There was another thing my therapist and I talked about last night, which I forgot to mention in last night’s post. Another reason why I might have become sad and depressed is because while the inner peace and quiet joy I felt upon returning from my vacation felt wonderful, the pathological part of my mind–the one that obeys the “narrative” I was expected to adhere to for most of my life–fears the emotional openness that joy requires, and also the freedom it makes possible. That part of me feels “safer” staying confined within its gloomy prison of defenses and avoidance because it’s all it ever knew.
There’s a kind of sadness inherent in intense joy.* This is very hard to explain, but I think it’s because the emotion is so “big”–bordering on the spiritual. Maybe “sadness” isn’t quite the right word, but it’s easy to become overwhelmed by too much joy if you’re not used to it. It’s like looking into the face of God if you haven’t prepared yourself first. An example of this that many people remember (and found funny because it was) is that guy who made that viral Youtube video of the double rainbow and broke down in sobs because he couldn’t handle how beautiful it was.
To someone who has felt too little joy, and has spent most of their life running away from authentic connection with other people, with your authentic self, with the world, with nature, with the creative impulse, or with the divine (all things that lead to joy), suddenly finding the door to your soul–which has always been safely locked and kept you from being able to experience any emotions other than the survival ones (anger and fear) or the ones having to do with shame (self hatred, shame and guilt)– flung wide open with the sun streaming in can be overwhelming and even frightening. It’s a kind of emotional agoraphobia. I think it’s related to our fear of the unknown. The type of joy I experienced recently was intense and seemed to have some sort of profound meaning. I couldn’t decipher what exactly what it all meant, but I knew it was big. Being able to feel something so intense and spiritual required being completely open and vulnerable in a childlike way, something I’ve long protected myself against.

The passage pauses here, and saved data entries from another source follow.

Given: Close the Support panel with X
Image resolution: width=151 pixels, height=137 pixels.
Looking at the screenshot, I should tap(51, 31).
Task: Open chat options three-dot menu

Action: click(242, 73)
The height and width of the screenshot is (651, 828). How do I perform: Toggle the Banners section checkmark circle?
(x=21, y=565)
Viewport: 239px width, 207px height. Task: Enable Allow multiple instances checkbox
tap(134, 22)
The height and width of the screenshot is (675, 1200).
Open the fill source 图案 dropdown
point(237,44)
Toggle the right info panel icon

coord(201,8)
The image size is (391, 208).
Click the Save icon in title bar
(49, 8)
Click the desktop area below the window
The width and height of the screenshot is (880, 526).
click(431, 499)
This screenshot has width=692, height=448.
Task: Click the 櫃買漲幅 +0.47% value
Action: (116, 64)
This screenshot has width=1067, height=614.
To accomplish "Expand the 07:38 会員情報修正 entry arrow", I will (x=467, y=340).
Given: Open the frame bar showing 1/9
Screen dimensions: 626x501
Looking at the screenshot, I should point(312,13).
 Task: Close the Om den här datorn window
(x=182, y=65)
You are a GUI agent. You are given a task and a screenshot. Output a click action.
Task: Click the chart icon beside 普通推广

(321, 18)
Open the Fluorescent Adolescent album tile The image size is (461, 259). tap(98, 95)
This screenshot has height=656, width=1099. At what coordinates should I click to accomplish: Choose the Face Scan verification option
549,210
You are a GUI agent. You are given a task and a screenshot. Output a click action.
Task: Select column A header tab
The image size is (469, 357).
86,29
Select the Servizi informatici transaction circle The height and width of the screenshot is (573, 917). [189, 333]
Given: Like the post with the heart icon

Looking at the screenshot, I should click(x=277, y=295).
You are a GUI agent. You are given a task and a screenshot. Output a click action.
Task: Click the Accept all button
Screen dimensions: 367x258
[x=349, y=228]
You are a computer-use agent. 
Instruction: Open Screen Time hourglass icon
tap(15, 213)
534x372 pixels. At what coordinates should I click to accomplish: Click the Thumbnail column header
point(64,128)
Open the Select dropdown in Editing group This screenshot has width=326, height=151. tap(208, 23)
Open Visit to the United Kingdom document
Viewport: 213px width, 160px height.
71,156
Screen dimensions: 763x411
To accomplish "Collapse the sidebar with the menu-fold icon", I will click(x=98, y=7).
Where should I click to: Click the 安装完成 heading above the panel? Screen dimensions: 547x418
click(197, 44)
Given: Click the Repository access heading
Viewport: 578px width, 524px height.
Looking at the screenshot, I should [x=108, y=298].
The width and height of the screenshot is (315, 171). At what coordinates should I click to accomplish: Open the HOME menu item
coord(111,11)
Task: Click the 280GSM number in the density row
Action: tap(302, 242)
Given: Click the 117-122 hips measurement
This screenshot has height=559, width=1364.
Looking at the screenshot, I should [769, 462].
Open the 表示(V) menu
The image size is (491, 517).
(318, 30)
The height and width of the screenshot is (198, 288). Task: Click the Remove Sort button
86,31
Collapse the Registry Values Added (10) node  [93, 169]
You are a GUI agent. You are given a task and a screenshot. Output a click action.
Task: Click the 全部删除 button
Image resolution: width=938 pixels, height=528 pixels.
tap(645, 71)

My therapist thinks the defensive, disordered part of me rejected it because it was afraid of its mystery and unknowability–and the requirement of allowing so much childlike openness and vulnerability. It’s part of the unhealthy narrative I was programmed to adhere to: Never take emotional risks, don’t walk blindly into the unknown, always know exactly what you’re doing at all times. Don’t trust. Don’t love anyone or anything too much. Don’t let yourself be too vulnerable. Keep the door locked tight. It’s too dangerous not to.
So when the internal narrative finally had enough intense positive emotion and kicked back in to guard against it, my inner child felt grief stricken at the loss of those glorious feelings and believed the lie that she could never feel that way again because what she had thought was real was merely a bizarre and dangerous delusion suddenly dropped into an otherwise constricted, unfulfilling, but “safe” life.
* There’s also a kind of joy inherent in certain types of sadness (NOT depression), but I won’t elaborate on that in this post.